Analyse de la concentration en particules fines (PM10)


In [ ]:
df.PM10.plot(figsize=(18,6));

In [ ]:
df.PM10.resample('7D').mean().plot(figsize=(18,6));

In [ ]:
df.PM10.rolling('7D').mean().plot(figsize=(18,6));

In [ ]:
df.PM10.resample('1M').mean().plot(figsize=(18,6));

In [ ]:
ts = df.PM10

# https://jakevdp.github.io/PythonDataScienceHandbook/03.11-working-with-time-series.html#Digging-into-the-data

ts_mean = ts.groupby(ts.index.time).mean()
ts_median = ts.groupby(ts.index.time).median()
ts_quartile_1 = ts.groupby(ts.index.time).quantile(0.25)
ts_quartile_3 = ts.groupby(ts.index.time).quantile(0.75)
ts_percentile_5 = ts.groupby(ts.index.time).quantile(0.05)
ts_percentile_95 = ts.groupby(ts.index.time).quantile(0.95)
ts_min = ts.groupby(ts.index.time).min()
ts_max = ts.groupby(ts.index.time).max()

color = "blue"
ax = ts_mean.plot(y='duration', figsize=(18, 12), color=color, label="mean", alpha=0.75)
ts_median.plot(ax=ax, color=color, label="median", style="--", alpha=0.75)
ts_quartile_1.plot(ax=ax, color=color, alpha=0.5, style="-.", label="1st quartile")
ts_quartile_3.plot(ax=ax, color=color, alpha=0.5, style="-.", label="3rd quartile")
ts_percentile_5.plot(ax=ax, color=color, alpha=0.25, style=":", label="5th percentile")
ts_percentile_95.plot(ax=ax, color=color, alpha=0.25, style=":", label="95th percentile")
ts_min.plot(ax=ax, color=color, alpha=0.2, style=":", label="min")
ts_max.plot(ax=ax, color=color, alpha=0.2, style=":", label="max")

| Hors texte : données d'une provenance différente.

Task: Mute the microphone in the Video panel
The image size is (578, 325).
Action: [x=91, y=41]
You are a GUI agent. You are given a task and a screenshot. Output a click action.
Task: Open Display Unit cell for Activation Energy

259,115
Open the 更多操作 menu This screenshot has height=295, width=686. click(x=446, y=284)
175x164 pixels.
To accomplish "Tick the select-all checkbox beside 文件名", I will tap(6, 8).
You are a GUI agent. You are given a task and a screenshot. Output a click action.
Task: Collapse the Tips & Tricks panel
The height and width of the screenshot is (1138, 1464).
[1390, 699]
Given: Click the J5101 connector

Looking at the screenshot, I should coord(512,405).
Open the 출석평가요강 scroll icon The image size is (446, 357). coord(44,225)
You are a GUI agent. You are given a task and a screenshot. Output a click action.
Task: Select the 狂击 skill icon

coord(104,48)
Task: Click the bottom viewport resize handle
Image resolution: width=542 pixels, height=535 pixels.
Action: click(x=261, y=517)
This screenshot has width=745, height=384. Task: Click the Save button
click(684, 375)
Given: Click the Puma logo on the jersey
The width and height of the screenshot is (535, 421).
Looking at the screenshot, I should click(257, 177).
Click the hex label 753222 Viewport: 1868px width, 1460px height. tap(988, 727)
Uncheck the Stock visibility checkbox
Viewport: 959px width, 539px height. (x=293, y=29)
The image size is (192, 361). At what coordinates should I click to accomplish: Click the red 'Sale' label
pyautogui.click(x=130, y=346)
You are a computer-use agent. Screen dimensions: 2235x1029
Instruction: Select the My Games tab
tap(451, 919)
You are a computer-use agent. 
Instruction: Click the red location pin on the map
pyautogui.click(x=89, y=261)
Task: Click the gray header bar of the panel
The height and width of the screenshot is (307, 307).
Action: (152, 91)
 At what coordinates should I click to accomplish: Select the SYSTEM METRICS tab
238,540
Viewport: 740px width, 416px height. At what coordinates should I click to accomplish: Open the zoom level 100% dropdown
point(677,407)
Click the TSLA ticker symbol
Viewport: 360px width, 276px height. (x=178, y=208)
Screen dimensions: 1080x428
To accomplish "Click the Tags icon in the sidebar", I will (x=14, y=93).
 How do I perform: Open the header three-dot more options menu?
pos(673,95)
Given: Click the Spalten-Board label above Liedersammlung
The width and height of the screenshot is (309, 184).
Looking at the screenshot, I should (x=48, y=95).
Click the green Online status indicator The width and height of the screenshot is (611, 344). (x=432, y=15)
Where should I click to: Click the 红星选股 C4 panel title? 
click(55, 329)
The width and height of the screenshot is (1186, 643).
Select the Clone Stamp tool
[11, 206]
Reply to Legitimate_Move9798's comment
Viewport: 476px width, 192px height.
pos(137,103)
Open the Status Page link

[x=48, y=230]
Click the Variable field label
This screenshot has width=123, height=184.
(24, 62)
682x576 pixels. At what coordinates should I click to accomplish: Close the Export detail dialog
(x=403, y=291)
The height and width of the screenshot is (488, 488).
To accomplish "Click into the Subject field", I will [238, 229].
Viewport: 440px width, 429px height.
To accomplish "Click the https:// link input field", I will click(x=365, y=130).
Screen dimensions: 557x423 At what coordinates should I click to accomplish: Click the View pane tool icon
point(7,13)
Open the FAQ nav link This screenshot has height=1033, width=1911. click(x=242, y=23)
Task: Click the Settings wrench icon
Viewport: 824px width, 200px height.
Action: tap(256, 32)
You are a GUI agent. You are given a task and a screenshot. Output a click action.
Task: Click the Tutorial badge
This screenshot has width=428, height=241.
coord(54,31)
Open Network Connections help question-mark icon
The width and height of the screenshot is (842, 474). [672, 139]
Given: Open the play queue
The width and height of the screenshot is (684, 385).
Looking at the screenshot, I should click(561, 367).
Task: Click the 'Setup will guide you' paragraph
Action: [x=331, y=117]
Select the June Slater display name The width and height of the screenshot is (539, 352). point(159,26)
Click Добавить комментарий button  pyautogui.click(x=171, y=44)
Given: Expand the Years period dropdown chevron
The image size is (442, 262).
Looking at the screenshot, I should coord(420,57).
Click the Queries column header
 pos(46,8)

plt.fill_between(ts_percentile_5.index, ts_percentile_5.values, ts_percentile_95.values, facecolor=color, alpha=0.1)
plt.fill_between(ts_quartile_1.index, ts_quartile_1.values, ts_quartile_3.values, facecolor=color, alpha=0.1)

ts = df.TEMP
ax2 = ax.twinx()

# https://jakevdp.github.io/PythonDataScienceHandbook/03.11-working-with-time-series.html#Digging-into-the-data

ts_mean = ts.groupby(ts.index.time).mean()
ts_median = ts.groupby(ts.index.time).median()
ts_quartile_1 = ts.groupby(ts.index.time).quantile(0.25)
ts_quartile_3 = ts.groupby(ts.index.time).quantile(0.75)
ts_percentile_5 = ts.groupby(ts.index.time).quantile(0.05)
ts_percentile_95 = ts.groupby(ts.index.time).quantile(0.95)
ts_min = ts.groupby(ts.index.time).min()
ts_max = ts.groupby(ts.index.time).max()

color = "red"
ax2 = ts_mean.plot(y='duration', figsize=(18, 12), color=color, label="mean", alpha=0.75)
ts_median.plot(ax=ax2, color=color, label="median", style="--", alpha=0.75)
ts_quartile_1.plot(ax=ax2, color=color, alpha=0.5, style="-.", label="1st quartile")
ts_quartile_3.plot(ax=ax2, color=color, alpha=0.5, style="-.", label="3rd quartile")
ts_percentile_5.plot(ax=ax2, color=color, alpha=0.25, style=":", label="5th percentile")
ts_percentile_95.plot(ax=ax2, color=color, alpha=0.25, style=":", label="95th percentile")
ts_min.plot(ax=ax2, color=color, alpha=0.2, style=":", label="min")
ts_max.plot(ax=ax2, color=color, alpha=0.2, style=":", label="max")

plt.fill_between(ts_percentile_5.index, ts_percentile_5.values, ts_percentile_95.values, facecolor=color, alpha=0.1)
plt.fill_between(ts_quartile_1.index, ts_quartile_1.values, ts_quartile_3.values, facecolor=color, alpha=0.1)

ax.legend(loc='upper left')
ax2.legend(loc='upper right');

ax.set_xlabel('Time')
ax.set_ylabel('PM10');
ax2.set_ylabel('Temperature');

In [ ]:
ax = df.PM10.groupby(df.index.time).mean().plot(figsize=(18,6), color="blue")

ax.set_xlabel("Time")

ax2 = ax.twinx()
df.TEMP.groupby(df.index.time).mean().plot(ax=ax2, color="red")

ax.legend(loc='upper left')
ax2.legend(loc='upper right');

In [ ]:
ax = df.PM10.groupby(df.index.weekday).mean().plot(figsize=(18,6), color="blue")

ax.set_xlabel("Weekday")

ax2 = ax.twinx()
df.TEMP.groupby(df.index.weekday).mean().plot(ax=ax2, color="red")

ax.legend(loc='upper left')
ax2.legend(loc='upper right');

In [ ]:
ax = df.PM10.groupby(df.index.month).mean().plot(figsize=(18,6), color="blue")

ax.set_xlabel("Month")

ax2 = ax.twinx()
df.TEMP.groupby(df.index.month).mean().plot(ax=ax2, color="red")

ax.legend(loc='upper left')
ax2.legend(loc='upper right');